▶ **EXTRACTED INFORMATION**:
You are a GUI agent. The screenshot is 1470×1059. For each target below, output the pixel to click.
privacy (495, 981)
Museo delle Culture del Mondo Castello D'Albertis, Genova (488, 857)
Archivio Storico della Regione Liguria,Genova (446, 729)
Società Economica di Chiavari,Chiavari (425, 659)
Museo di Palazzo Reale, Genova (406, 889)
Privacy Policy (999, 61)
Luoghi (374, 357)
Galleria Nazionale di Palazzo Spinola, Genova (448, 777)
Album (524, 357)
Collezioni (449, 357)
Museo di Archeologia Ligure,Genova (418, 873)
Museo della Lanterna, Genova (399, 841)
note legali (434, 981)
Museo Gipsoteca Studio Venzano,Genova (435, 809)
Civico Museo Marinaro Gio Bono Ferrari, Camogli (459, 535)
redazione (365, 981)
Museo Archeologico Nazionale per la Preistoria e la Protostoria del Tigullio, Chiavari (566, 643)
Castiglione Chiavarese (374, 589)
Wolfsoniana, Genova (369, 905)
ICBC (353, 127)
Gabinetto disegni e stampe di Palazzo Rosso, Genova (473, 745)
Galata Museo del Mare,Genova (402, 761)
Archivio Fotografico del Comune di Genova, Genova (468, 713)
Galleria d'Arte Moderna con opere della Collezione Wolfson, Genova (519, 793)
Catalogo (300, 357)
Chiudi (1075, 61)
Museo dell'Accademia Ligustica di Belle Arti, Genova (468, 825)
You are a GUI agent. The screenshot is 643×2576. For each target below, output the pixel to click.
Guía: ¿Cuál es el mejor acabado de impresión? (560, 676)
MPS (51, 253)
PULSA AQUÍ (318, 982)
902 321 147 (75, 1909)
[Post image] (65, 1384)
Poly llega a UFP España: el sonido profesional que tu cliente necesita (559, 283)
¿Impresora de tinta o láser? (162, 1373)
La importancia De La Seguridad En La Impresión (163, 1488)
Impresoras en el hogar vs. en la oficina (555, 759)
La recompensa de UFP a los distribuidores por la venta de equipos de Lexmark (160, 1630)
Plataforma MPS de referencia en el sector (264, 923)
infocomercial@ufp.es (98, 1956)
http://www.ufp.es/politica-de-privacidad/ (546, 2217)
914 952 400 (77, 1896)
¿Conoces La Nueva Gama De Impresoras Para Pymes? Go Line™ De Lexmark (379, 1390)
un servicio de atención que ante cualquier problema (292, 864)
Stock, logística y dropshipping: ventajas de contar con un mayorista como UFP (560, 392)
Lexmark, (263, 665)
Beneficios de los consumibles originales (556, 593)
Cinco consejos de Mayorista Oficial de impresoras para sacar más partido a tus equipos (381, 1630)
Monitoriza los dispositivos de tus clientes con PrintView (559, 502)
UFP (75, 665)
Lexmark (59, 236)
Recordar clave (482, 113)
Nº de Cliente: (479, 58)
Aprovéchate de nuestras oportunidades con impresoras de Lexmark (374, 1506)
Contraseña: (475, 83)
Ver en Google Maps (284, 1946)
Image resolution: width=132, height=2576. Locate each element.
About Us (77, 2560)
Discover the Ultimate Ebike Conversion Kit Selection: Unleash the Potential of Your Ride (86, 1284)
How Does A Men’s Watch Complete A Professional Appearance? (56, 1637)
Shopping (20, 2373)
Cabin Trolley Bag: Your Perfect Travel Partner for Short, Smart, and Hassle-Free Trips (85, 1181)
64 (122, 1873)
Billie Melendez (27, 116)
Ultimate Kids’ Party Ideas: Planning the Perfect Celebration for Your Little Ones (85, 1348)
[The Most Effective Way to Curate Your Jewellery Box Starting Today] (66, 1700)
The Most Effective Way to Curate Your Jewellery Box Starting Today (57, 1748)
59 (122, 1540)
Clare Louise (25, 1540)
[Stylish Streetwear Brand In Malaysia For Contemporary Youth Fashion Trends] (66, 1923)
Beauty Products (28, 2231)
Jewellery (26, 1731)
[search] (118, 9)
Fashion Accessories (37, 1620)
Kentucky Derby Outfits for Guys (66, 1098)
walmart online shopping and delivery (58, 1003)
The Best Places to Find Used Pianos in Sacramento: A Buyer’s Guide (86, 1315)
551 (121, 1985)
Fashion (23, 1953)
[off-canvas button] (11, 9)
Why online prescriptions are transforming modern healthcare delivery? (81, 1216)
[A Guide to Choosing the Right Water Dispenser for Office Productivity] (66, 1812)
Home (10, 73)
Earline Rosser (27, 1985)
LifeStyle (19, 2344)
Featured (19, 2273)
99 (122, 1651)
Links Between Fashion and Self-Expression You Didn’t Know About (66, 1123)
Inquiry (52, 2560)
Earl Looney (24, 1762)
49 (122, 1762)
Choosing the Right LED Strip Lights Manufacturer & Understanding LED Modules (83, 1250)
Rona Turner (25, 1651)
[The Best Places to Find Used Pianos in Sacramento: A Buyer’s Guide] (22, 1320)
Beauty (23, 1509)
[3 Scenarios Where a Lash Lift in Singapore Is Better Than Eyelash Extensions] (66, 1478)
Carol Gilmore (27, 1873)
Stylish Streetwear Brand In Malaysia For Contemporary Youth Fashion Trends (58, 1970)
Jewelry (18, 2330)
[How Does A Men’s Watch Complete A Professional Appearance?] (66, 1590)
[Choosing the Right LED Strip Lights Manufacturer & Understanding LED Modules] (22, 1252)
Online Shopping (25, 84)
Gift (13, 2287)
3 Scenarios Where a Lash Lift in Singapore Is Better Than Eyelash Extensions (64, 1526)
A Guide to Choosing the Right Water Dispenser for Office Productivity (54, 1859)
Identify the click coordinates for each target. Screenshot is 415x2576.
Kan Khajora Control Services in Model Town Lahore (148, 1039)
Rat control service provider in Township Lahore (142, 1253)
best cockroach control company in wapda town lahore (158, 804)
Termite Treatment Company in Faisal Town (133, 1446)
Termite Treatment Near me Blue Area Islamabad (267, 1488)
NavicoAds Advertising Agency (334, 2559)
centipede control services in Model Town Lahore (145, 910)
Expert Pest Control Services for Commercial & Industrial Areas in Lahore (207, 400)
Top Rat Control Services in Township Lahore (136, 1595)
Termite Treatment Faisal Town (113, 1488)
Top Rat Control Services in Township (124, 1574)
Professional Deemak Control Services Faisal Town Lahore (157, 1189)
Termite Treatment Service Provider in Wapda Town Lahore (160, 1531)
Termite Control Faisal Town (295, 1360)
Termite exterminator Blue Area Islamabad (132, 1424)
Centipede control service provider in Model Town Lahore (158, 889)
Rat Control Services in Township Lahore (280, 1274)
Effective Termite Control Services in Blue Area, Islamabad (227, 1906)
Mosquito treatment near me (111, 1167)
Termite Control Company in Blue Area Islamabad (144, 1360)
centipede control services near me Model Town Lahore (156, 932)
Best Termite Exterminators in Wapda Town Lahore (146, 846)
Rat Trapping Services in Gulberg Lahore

▶ **WORK TASK**: Reproduce all of the entries verbatim.

▶ **EXPECTED ANSWER**:
You are a GUI agent. The screenshot is 1470×1059. For each target below, output the pixel to click.
privacy (495, 981)
Museo delle Culture del Mondo Castello D'Albertis, Genova (488, 857)
Archivio Storico della Regione Liguria,Genova (446, 729)
Società Economica di Chiavari,Chiavari (425, 659)
Museo di Palazzo Reale, Genova (406, 889)
Privacy Policy (999, 61)
Luoghi (374, 357)
Galleria Nazionale di Palazzo Spinola, Genova (448, 777)
Album (524, 357)
Collezioni (449, 357)
Museo di Archeologia Ligure,Genova (418, 873)
Museo della Lanterna, Genova (399, 841)
note legali (434, 981)
Museo Gipsoteca Studio Venzano,Genova (435, 809)
Civico Museo Marinaro Gio Bono Ferrari, Camogli (459, 535)
redazione (365, 981)
Museo Archeologico Nazionale per la Preistoria e la Protostoria del Tigullio, Chiavari (566, 643)
Castiglione Chiavarese (374, 589)
Wolfsoniana, Genova (369, 905)
ICBC (353, 127)
Gabinetto disegni e stampe di Palazzo Rosso, Genova (473, 745)
Galata Museo del Mare,Genova (402, 761)
Archivio Fotografico del Comune di Genova, Genova (468, 713)
Galleria d'Arte Moderna con opere della Collezione Wolfson, Genova (519, 793)
Catalogo (300, 357)
Chiudi (1075, 61)
Museo dell'Accademia Ligustica di Belle Arti, Genova (468, 825)
You are a GUI agent. The screenshot is 643×2576. For each target below, output the pixel to click.
Guía: ¿Cuál es el mejor acabado de impresión? (560, 676)
MPS (51, 253)
PULSA AQUÍ (318, 982)
902 321 147 (75, 1909)
[Post image] (65, 1384)
Poly llega a UFP España: el sonido profesional que tu cliente necesita (559, 283)
¿Impresora de tinta o láser? (162, 1373)
La importancia De La Seguridad En La Impresión (163, 1488)
Impresoras en el hogar vs. en la oficina (555, 759)
La recompensa de UFP a los distribuidores por la venta de equipos de Lexmark (160, 1630)
Plataforma MPS de referencia en el sector (264, 923)
infocomercial@ufp.es (98, 1956)
http://www.ufp.es/politica-de-privacidad/ (546, 2217)
914 952 400 (77, 1896)
¿Conoces La Nueva Gama De Impresoras Para Pymes? Go Line™ De Lexmark (379, 1390)
un servicio de atención que ante cualquier problema (292, 864)
Stock, logística y dropshipping: ventajas de contar con un mayorista como UFP (560, 392)
Lexmark, (263, 665)
Beneficios de los consumibles originales (556, 593)
Cinco consejos de Mayorista Oficial de impresoras para sacar más partido a tus equipos (381, 1630)
Monitoriza los dispositivos de tus clientes con PrintView (559, 502)
UFP (75, 665)
Lexmark (59, 236)
Recordar clave (482, 113)
Nº de Cliente: (479, 58)
Aprovéchate de nuestras oportunidades con impresoras de Lexmark (374, 1506)
Contraseña: (475, 83)
Ver en Google Maps (284, 1946)
Image resolution: width=132, height=2576. Locate each element.
About Us (77, 2560)
Discover the Ultimate Ebike Conversion Kit Selection: Unleash the Potential of Your Ride (86, 1284)
How Does A Men’s Watch Complete A Professional Appearance? (56, 1637)
Shopping (20, 2373)
Cabin Trolley Bag: Your Perfect Travel Partner for Short, Smart, and Hassle-Free Trips (85, 1181)
64 (122, 1873)
Billie Melendez (27, 116)
Ultimate Kids’ Party Ideas: Planning the Perfect Celebration for Your Little Ones (85, 1348)
[The Most Effective Way to Curate Your Jewellery Box Starting Today] (66, 1700)
The Most Effective Way to Curate Your Jewellery Box Starting Today (57, 1748)
59 (122, 1540)
Clare Louise (25, 1540)
[Stylish Streetwear Brand In Malaysia For Contemporary Youth Fashion Trends] (66, 1923)
Beauty Products (28, 2231)
Jewellery (26, 1731)
[search] (118, 9)
Fashion Accessories (37, 1620)
Kentucky Derby Outfits for Guys (66, 1098)
walmart online shopping and delivery (58, 1003)
The Best Places to Find Used Pianos in Sacramento: A Buyer’s Guide (86, 1315)
551 (121, 1985)
Fashion (23, 1953)
[off-canvas button] (11, 9)
Why online prescriptions are transforming modern healthcare delivery? (81, 1216)
[A Guide to Choosing the Right Water Dispenser for Office Productivity] (66, 1812)
Home (10, 73)
Earline Rosser (27, 1985)
LifeStyle (19, 2344)
Featured (19, 2273)
99 (122, 1651)
Links Between Fashion and Self-Expression You Didn’t Know About (66, 1123)
Inquiry (52, 2560)
Earl Looney (24, 1762)
49 (122, 1762)
Choosing the Right LED Strip Lights Manufacturer & Understanding LED Modules (83, 1250)
Rona Turner (25, 1651)
[The Best Places to Find Used Pianos in Sacramento: A Buyer’s Guide] (22, 1320)
Beauty (23, 1509)
[3 Scenarios Where a Lash Lift in Singapore Is Better Than Eyelash Extensions] (66, 1478)
Carol Gilmore (27, 1873)
Stylish Streetwear Brand In Malaysia For Contemporary Youth Fashion Trends (58, 1970)
Jewelry (18, 2330)
[How Does A Men’s Watch Complete A Professional Appearance?] (66, 1590)
[Choosing the Right LED Strip Lights Manufacturer & Understanding LED Modules] (22, 1252)
Online Shopping (25, 84)
Gift (13, 2287)
3 Scenarios Where a Lash Lift in Singapore Is Better Than Eyelash Extensions (64, 1526)
A Guide to Choosing the Right Water Dispenser for Office Productivity (54, 1859)
Identify the click coordinates for each target. Screenshot is 415x2576.
Kan Khajora Control Services in Model Town Lahore (148, 1039)
Rat control service provider in Township Lahore (142, 1253)
best cockroach control company in wapda town lahore (158, 804)
Termite Treatment Company in Faisal Town (133, 1446)
Termite Treatment Near me Blue Area Islamabad (267, 1488)
NavicoAds Advertising Agency (334, 2559)
centipede control services in Model Town Lahore (145, 910)
Expert Pest Control Services for Commercial & Industrial Areas in Lahore (207, 400)
Top Rat Control Services in Township Lahore (136, 1595)
Termite Treatment Faisal Town (113, 1488)
Top Rat Control Services in Township (124, 1574)
Professional Deemak Control Services Faisal Town Lahore (157, 1189)
Termite Treatment Service Provider in Wapda Town Lahore (160, 1531)
Termite Control Faisal Town (295, 1360)
Termite exterminator Blue Area Islamabad (132, 1424)
Centipede control service provider in Model Town Lahore (158, 889)
Rat Control Services in Township Lahore (280, 1274)
Effective Termite Control Services in Blue Area, Islamabad (227, 1906)
Mosquito treatment near me (111, 1167)
Termite Control Company in Blue Area Islamabad (144, 1360)
centipede control services near me Model Town Lahore (156, 932)
Best Termite Exterminators in Wapda Town Lahore (146, 846)
Rat Trapping Services in Gulberg Lahore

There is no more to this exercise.